EURec,0,20190121150498,<?xml version="1.0"....

using:

filter {
grok {
match => { "message" => "%{DATA:type},%{DATA:date},%{GREEDYDATA:xmldata}" }
}

Which is the bests way to decode optional 2nd field Retry

%{DATA:retry}

should I use Grok, Dissect, csv and how to incorporate the condition?

expected result:

{
"date": "20190121150458",
"type": "EUSlc",
"xmldata": "<?xml version="1.0"....\r",
"retry": "2"
}

Thank you

A csv filter will not like the XML data, so I would use dissect.

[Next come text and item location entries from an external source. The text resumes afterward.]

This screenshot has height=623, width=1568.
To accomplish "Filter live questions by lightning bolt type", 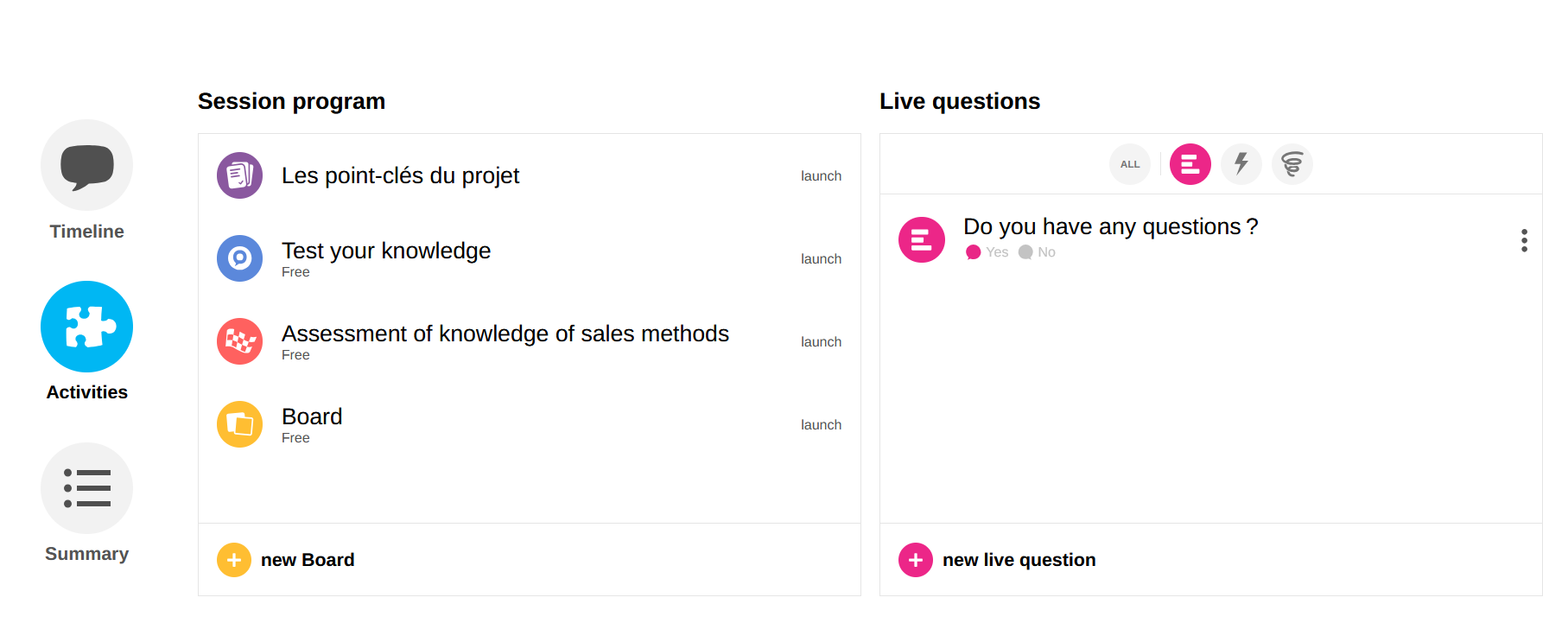I will 1241,164.
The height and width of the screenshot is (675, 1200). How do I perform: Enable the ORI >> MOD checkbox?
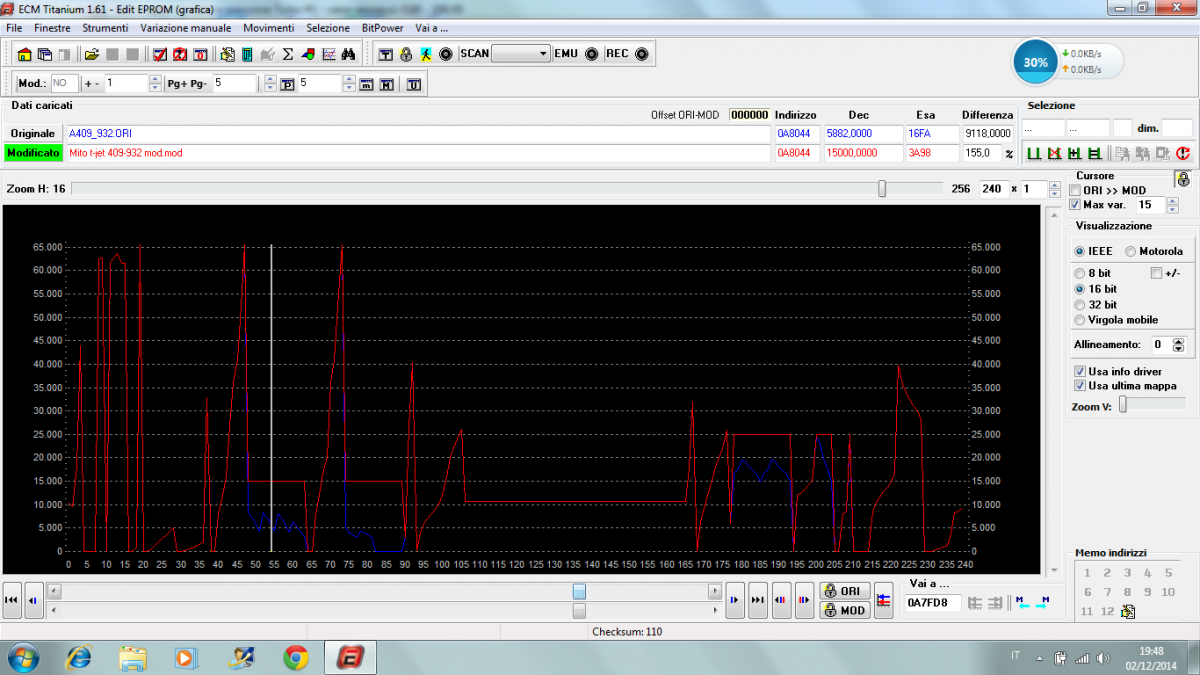[1076, 190]
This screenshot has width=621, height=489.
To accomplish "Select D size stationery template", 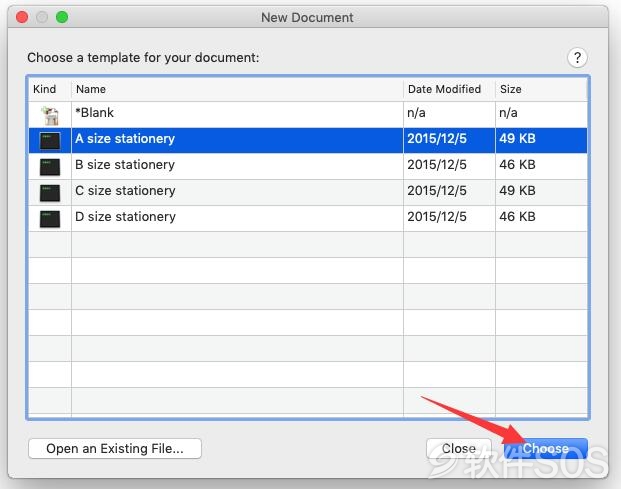I will pos(308,219).
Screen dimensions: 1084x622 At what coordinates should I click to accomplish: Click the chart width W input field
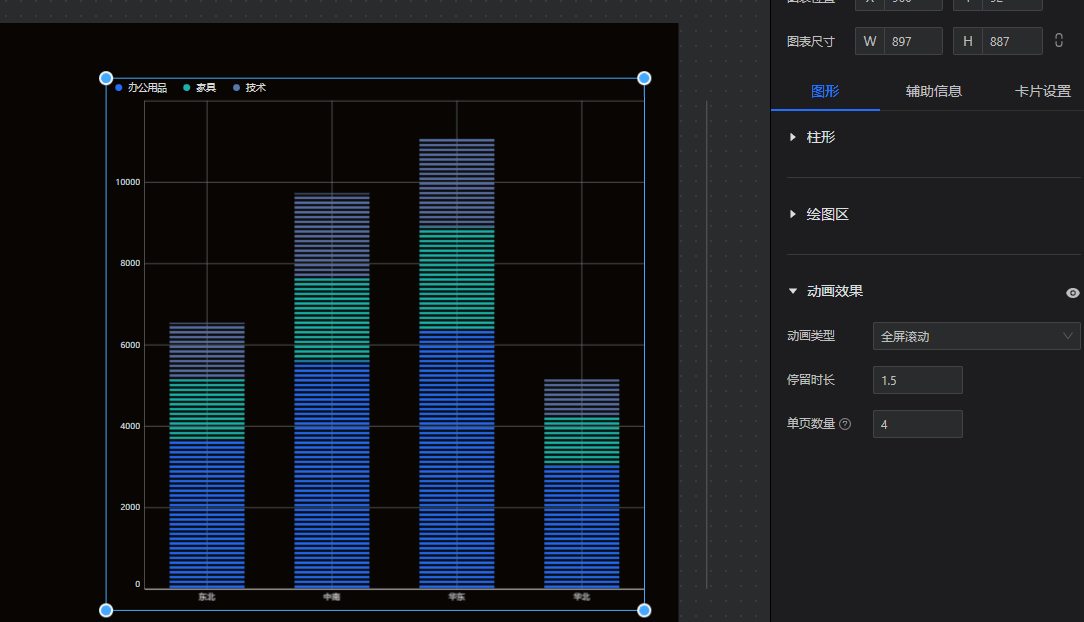point(912,41)
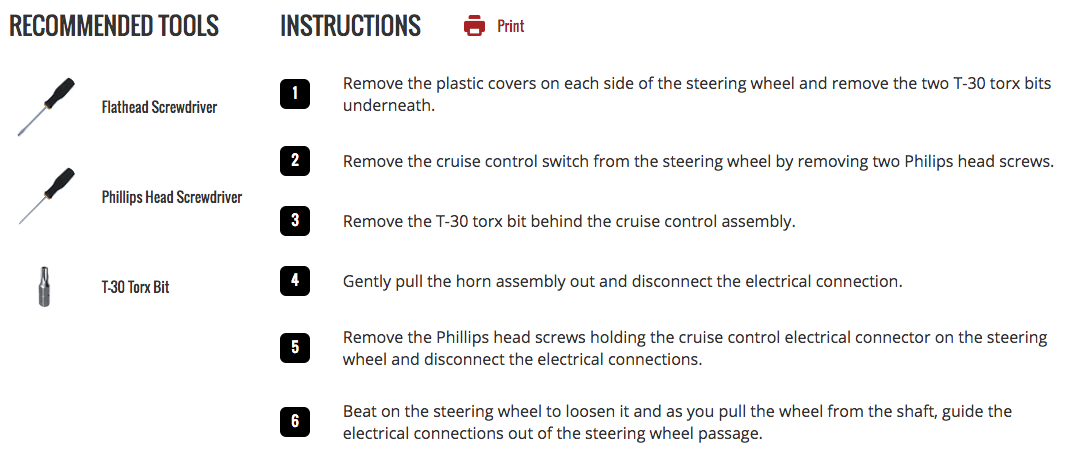Viewport: 1076px width, 472px height.
Task: Click the Flathead Screwdriver label
Action: point(159,108)
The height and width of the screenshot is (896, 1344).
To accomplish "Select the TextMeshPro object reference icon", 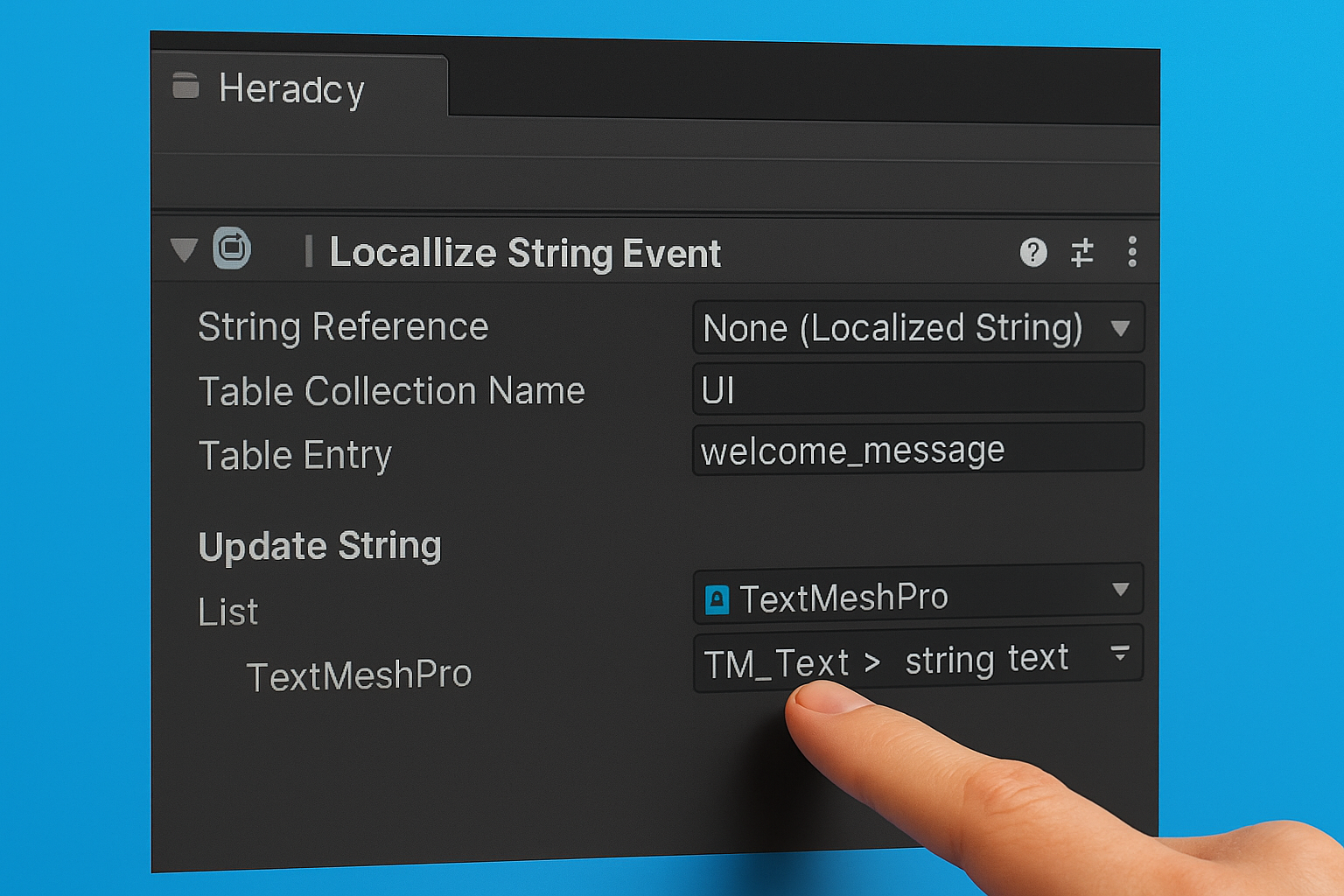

if [message] =~ /^[^,]+,[^,]+,[^,]+,<\?xml/ {
    dissect { mapping => { "message" => "%{message_type},%{retry_count},%{date},%{xml_data}" } }
} else if [message] =~ /^[^,]+,[^,]+,<\?xml/ {
    dissect { mapping => { "message" => "%{message_type},%{date},%{xml_data}" } }
} else {
    mutate { add_tag => [ "somethingElse" ] }
}
2 Likes

Thank you this solved my problem.
excellent fast answer

This topic was automatically closed 28 days after the last reply. New replies are no longer allowed.